=== Section Start ===
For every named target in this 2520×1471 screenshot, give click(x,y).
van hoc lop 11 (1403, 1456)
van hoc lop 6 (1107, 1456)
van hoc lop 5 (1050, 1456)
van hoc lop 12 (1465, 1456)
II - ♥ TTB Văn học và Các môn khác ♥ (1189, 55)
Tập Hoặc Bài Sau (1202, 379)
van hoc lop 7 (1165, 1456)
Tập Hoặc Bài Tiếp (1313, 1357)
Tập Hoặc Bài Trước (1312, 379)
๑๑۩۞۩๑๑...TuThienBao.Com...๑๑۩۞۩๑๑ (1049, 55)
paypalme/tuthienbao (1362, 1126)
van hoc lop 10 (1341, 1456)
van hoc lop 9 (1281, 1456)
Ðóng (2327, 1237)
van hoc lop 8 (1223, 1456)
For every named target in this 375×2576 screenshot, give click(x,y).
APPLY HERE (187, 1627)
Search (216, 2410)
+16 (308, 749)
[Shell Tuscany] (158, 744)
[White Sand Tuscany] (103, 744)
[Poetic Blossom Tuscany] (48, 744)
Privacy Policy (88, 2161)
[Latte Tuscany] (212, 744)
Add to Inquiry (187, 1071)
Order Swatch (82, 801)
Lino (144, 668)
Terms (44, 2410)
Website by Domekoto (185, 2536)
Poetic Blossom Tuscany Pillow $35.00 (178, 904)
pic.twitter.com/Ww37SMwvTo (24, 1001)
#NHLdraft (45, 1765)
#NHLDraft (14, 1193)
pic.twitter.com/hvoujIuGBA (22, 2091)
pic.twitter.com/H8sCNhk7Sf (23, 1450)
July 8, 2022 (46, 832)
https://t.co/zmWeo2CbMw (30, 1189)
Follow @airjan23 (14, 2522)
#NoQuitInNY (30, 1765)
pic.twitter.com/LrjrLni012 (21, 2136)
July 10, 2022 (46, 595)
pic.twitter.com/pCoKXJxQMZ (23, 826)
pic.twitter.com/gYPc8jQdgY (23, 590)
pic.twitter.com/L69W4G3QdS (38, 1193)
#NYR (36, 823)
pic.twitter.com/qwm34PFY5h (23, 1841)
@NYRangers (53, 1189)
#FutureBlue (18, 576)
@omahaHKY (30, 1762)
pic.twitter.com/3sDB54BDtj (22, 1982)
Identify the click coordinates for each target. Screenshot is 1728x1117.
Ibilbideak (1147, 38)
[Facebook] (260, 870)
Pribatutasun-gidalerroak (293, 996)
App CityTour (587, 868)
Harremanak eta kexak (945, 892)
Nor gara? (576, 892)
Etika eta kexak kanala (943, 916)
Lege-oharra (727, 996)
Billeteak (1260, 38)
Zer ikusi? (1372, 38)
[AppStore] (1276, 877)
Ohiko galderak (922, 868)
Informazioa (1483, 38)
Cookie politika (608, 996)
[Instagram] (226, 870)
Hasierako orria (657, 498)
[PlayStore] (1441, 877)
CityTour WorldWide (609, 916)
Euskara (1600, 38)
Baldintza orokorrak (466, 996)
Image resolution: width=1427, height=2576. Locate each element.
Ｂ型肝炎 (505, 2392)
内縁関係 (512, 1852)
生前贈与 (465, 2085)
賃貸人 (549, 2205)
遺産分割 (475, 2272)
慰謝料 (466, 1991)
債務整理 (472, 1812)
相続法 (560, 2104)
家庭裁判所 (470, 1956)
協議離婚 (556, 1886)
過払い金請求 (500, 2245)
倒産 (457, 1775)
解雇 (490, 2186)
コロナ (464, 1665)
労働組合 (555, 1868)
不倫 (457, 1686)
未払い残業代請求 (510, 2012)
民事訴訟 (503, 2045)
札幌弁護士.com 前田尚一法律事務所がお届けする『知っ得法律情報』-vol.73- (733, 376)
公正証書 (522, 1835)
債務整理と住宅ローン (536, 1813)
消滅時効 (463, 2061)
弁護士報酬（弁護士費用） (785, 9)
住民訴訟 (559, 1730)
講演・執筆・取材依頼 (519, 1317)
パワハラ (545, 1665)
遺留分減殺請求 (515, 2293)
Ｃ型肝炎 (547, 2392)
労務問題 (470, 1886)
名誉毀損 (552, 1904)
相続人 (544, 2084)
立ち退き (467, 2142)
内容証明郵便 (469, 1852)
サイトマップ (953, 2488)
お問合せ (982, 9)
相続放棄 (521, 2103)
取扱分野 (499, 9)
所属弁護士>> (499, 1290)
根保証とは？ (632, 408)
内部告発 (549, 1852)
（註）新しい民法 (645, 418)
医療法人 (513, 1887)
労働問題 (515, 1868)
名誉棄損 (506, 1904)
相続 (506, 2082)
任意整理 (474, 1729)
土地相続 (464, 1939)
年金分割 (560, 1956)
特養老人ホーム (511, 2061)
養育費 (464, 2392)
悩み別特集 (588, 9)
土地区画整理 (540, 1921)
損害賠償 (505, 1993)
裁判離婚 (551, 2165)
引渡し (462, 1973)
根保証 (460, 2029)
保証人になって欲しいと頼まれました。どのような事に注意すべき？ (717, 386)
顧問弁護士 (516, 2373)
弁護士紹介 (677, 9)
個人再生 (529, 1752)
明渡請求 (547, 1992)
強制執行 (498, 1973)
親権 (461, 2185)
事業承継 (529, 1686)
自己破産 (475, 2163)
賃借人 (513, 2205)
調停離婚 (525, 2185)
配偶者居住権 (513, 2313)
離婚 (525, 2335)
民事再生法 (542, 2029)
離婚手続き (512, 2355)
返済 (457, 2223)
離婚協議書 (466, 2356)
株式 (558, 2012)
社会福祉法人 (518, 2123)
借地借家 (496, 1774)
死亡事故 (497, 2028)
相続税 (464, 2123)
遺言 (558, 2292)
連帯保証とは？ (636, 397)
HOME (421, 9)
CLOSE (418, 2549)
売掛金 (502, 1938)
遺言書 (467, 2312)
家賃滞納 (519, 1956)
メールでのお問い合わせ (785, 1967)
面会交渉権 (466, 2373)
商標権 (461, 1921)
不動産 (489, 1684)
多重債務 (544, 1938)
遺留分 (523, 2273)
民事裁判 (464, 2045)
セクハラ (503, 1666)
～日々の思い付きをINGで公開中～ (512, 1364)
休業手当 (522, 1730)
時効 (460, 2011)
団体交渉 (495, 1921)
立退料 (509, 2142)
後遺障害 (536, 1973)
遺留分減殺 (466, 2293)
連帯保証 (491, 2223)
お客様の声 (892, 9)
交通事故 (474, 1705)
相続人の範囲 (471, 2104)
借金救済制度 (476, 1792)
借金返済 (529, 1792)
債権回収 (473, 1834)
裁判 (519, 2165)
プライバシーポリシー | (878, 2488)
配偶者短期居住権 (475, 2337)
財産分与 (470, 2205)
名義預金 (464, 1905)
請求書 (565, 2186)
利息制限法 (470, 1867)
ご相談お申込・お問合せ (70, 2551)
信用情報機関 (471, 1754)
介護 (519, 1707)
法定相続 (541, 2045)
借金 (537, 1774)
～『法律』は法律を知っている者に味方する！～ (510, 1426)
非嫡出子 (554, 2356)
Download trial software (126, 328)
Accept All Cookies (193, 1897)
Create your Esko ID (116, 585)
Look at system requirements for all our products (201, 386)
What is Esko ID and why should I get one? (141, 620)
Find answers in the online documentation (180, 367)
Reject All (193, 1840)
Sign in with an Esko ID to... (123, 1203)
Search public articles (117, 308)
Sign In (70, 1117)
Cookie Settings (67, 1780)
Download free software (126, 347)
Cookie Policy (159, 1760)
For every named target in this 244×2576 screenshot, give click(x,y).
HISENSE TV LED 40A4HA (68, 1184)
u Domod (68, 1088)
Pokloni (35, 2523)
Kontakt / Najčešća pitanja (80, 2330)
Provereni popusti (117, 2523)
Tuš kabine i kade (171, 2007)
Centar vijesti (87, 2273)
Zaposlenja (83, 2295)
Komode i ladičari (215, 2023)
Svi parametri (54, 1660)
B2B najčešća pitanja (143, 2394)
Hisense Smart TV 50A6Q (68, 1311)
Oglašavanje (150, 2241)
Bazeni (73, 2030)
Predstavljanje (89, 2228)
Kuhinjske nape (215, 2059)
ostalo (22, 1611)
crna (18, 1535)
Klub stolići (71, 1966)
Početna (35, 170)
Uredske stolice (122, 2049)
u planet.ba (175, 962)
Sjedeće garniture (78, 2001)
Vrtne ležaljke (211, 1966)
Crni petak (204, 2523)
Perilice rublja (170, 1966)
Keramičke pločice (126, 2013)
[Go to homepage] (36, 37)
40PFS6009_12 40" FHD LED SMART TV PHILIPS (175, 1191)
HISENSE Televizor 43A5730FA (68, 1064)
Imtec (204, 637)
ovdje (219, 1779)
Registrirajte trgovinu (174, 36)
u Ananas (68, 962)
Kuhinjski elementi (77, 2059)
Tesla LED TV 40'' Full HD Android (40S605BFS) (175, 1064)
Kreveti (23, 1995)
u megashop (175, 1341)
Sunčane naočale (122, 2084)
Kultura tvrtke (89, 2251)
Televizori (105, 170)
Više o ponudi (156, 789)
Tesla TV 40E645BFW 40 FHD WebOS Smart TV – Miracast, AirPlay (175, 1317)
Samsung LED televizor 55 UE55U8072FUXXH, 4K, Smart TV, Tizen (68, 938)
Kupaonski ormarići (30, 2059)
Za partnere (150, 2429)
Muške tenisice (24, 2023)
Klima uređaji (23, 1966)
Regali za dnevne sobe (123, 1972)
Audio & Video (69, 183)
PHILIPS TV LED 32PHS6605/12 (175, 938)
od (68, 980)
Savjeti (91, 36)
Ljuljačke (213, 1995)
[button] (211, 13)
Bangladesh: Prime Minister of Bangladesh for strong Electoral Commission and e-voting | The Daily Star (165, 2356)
=== Section End ===
— WHAT THE EXERCISE ASKS —
Look above for the line containing "借地借家 (496, 1774)" and the line containing "遺留分 (523, 2273)". Transcribe both, with the lines between them, exactly.

— OUTPUT —
借地借家 (496, 1774)
死亡事故 (497, 2028)
相続税 (464, 2123)
遺言 (558, 2292)
連帯保証とは？ (636, 397)
HOME (421, 9)
CLOSE (418, 2549)
売掛金 (502, 1938)
遺言書 (467, 2312)
家賃滞納 (519, 1956)
メールでのお問い合わせ (785, 1967)
面会交渉権 (466, 2373)
商標権 (461, 1921)
不動産 (489, 1684)
多重債務 (544, 1938)
遺留分 (523, 2273)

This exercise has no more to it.